Menurut Fritno, pemantauan udara secara berkala tidak hanya untuk mendeteksi titik api, tetapi juga memastikan kondisi kawasan Tahura tetap aman.

Hasil pemantauan menjadi bagian dari koordinasi dengan regu pemadam dan instansi terkait dalam upaya pengendalian karhutla.

Ia juga mengajak masyarakat ikut menjaga kawasan hutan dengan tidak melakukan pembakaran lahan. Masyarakat diminta segera melaporkan apabila menemukan indikasi kebakaran maupun titik api di lingkungan sekitar.

“Upaya pencegahan karhutla tidak bisa dilakukan pemerintah sendiri.
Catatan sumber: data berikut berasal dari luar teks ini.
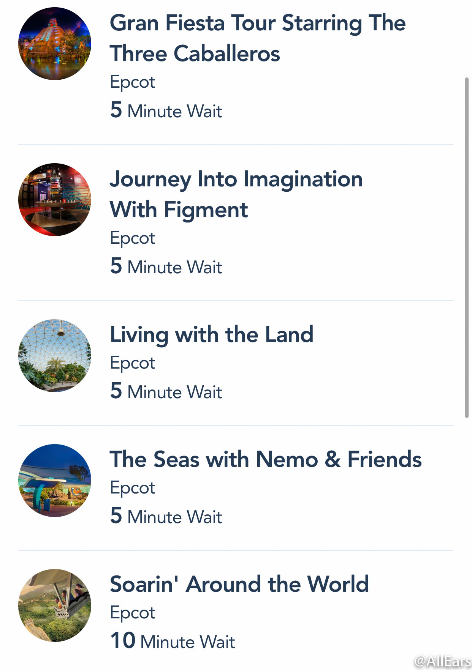Tap the Living with the Land greenhouse thumbnail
Diperlukan dukungan dan kesadaran seluruh elemen masyarakat agar hutan dan lingkungan tetap terjaga,” katanya.

Pengawasan intensif tersebut merupakan tindak lanjut arahan Gubernur Kalteng H. Agustiar Sabran yang menekankan pentingnya kesiapsiagaan seluruh jajaran dalam menghadapi potensi karhutla, terutama selama musim kemarau.

Gubernur juga menginstruksikan agar upaya pencegahan lebih mengedepankan deteksi dini, patroli rutin, serta respons cepat terhadap setiap potensi munculnya titik api.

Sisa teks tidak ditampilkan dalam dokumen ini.